EXERCISE | Which lines in the listing below contain the word "next"? Copy each one.

══════════

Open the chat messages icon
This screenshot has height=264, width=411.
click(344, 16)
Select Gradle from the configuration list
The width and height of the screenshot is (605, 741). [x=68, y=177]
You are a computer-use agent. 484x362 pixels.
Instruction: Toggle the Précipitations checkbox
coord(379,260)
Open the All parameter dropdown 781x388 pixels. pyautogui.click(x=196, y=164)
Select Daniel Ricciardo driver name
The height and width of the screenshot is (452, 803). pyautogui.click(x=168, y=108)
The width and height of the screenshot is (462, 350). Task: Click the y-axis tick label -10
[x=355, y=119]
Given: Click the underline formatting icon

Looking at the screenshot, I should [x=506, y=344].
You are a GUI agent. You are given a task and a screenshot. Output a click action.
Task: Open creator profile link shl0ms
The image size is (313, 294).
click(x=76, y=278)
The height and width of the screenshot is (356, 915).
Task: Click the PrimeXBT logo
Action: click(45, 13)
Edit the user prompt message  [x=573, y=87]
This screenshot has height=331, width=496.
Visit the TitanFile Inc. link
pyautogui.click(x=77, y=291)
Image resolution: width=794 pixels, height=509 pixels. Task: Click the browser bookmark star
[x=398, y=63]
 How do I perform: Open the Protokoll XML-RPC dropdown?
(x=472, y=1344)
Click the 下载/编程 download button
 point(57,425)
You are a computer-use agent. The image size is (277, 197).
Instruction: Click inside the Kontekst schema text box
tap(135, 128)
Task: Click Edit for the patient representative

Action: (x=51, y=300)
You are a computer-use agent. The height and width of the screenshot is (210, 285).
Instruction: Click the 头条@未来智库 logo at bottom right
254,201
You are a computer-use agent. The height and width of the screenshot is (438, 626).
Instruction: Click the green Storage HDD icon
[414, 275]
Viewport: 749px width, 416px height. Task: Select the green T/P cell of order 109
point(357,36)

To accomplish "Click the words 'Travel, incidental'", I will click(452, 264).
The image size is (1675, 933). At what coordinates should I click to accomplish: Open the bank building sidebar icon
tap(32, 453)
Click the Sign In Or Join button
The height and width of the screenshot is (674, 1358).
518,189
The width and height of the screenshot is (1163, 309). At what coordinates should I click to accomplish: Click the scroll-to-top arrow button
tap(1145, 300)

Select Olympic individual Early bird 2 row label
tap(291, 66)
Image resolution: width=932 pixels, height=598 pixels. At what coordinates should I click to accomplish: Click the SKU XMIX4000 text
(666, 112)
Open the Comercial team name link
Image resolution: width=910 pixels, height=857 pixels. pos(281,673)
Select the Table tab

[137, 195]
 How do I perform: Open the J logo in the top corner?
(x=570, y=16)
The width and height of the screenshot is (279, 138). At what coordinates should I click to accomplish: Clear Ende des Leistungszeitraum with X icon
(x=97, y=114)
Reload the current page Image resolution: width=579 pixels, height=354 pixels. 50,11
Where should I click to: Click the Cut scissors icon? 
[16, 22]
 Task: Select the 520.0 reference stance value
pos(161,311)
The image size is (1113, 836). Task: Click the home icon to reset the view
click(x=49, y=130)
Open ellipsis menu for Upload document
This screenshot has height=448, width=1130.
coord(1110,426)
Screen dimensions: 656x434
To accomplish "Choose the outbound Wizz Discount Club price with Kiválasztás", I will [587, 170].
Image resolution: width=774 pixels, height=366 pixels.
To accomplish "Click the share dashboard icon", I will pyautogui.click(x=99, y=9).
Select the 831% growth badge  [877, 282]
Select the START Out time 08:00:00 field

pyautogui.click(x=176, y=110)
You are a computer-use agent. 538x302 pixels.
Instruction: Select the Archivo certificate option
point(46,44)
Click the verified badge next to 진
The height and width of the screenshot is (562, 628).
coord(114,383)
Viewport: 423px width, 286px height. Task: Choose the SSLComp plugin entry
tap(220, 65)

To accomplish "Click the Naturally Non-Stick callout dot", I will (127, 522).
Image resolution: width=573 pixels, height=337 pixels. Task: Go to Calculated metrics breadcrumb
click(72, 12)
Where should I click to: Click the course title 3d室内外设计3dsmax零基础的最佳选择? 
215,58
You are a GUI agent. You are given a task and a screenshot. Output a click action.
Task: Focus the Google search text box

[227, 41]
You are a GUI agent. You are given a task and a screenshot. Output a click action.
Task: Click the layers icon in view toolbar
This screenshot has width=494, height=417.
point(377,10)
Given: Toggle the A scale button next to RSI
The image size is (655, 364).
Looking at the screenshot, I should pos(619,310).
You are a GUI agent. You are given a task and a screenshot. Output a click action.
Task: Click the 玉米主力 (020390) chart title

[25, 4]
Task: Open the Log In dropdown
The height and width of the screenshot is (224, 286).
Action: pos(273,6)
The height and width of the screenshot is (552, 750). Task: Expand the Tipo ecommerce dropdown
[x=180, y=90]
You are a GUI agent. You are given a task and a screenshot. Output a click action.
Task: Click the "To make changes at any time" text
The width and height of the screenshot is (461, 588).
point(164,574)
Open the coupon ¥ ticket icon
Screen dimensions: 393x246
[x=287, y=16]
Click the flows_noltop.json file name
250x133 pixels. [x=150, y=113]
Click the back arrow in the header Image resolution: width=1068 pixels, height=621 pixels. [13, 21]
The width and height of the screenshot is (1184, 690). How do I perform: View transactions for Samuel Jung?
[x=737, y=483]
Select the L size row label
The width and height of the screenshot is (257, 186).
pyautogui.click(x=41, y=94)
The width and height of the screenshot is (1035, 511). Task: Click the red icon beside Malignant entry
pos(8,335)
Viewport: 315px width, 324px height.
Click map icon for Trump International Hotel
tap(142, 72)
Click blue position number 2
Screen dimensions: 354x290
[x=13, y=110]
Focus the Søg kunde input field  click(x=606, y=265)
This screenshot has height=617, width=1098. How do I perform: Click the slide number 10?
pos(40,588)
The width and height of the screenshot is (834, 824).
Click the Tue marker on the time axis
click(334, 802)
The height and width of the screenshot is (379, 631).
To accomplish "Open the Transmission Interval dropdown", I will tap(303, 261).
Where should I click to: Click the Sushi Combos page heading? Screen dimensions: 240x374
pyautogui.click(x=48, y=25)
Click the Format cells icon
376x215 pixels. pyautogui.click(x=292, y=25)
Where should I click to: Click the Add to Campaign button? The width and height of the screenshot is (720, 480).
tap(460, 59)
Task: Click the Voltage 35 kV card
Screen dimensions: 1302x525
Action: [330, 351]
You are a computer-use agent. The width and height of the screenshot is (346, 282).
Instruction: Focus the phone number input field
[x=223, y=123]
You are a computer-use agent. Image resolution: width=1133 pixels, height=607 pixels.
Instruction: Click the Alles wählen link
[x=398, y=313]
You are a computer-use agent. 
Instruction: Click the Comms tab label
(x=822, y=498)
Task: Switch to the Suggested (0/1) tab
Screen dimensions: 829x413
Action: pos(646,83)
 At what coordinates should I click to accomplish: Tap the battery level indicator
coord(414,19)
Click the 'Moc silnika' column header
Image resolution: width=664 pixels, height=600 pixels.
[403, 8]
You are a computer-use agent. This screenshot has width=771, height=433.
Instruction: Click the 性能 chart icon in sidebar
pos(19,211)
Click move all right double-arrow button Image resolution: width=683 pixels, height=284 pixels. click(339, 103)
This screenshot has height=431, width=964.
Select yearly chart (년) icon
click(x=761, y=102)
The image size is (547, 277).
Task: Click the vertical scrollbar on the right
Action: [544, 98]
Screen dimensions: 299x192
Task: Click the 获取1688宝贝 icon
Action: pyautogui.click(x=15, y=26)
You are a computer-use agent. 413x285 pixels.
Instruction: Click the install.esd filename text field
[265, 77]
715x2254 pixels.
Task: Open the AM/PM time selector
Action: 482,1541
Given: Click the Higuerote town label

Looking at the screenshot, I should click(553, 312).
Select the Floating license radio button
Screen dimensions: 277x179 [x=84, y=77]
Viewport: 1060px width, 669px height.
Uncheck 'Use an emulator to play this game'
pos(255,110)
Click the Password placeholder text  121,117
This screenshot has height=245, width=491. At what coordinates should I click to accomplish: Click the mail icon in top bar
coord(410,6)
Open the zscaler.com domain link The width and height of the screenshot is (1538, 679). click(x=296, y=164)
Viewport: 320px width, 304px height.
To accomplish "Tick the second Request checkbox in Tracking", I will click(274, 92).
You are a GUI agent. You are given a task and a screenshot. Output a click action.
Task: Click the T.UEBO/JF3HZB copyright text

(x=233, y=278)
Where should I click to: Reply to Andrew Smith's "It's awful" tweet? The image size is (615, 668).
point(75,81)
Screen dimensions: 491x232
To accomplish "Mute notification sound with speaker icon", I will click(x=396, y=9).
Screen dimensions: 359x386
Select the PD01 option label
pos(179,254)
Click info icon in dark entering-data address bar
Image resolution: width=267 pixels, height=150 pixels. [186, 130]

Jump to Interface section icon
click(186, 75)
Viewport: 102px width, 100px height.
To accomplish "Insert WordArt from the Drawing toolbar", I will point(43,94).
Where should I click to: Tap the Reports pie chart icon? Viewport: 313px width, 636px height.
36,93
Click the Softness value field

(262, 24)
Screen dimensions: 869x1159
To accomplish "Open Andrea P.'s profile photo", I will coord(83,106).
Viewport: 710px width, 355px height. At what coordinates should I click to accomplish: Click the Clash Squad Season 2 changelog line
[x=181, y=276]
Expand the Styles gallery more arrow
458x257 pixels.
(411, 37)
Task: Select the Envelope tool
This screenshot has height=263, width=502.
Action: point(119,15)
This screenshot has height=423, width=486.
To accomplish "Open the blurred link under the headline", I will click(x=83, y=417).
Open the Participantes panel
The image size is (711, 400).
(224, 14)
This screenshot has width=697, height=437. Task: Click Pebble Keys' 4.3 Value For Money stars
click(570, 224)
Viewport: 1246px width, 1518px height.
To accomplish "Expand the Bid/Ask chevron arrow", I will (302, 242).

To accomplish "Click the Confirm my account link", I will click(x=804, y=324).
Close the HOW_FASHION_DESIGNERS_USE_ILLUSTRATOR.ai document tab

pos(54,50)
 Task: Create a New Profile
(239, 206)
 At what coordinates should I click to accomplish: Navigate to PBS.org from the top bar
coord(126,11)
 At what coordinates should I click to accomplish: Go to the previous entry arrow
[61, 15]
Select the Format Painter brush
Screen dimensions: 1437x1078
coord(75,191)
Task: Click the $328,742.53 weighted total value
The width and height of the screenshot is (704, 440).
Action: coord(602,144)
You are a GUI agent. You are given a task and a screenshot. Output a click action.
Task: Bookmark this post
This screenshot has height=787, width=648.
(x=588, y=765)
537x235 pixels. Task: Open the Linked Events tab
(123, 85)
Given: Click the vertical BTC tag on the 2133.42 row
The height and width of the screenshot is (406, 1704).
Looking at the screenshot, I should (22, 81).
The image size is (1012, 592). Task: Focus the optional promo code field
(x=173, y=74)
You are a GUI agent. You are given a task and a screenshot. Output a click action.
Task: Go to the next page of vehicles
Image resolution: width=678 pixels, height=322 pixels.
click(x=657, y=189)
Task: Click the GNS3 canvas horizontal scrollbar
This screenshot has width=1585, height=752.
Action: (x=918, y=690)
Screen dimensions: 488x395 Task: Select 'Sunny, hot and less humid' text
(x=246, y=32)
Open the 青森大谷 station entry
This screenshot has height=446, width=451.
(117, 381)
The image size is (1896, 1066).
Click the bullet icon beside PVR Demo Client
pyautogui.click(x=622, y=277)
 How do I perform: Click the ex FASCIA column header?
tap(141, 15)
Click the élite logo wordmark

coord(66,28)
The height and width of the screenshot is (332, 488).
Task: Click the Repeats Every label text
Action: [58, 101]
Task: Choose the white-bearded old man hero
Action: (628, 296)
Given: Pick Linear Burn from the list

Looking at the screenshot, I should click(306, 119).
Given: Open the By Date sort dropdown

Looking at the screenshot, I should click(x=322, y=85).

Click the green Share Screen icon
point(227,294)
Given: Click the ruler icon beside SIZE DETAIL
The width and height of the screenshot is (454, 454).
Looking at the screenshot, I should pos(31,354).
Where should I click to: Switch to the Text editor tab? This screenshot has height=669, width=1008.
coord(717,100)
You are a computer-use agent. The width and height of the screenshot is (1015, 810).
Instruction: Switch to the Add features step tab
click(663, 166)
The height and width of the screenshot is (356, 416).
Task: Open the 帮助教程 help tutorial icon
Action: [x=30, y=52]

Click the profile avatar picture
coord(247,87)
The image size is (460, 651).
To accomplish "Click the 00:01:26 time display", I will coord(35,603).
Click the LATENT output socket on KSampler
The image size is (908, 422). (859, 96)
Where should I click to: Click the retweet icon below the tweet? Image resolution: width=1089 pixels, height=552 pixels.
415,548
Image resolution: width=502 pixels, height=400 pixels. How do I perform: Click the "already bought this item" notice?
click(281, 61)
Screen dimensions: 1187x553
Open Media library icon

══════════

WRITTEN SOLUTION |
Click the verified badge next to 진
Given: Toggle the A scale button next to RSI
Task: Go to the next page of vehicles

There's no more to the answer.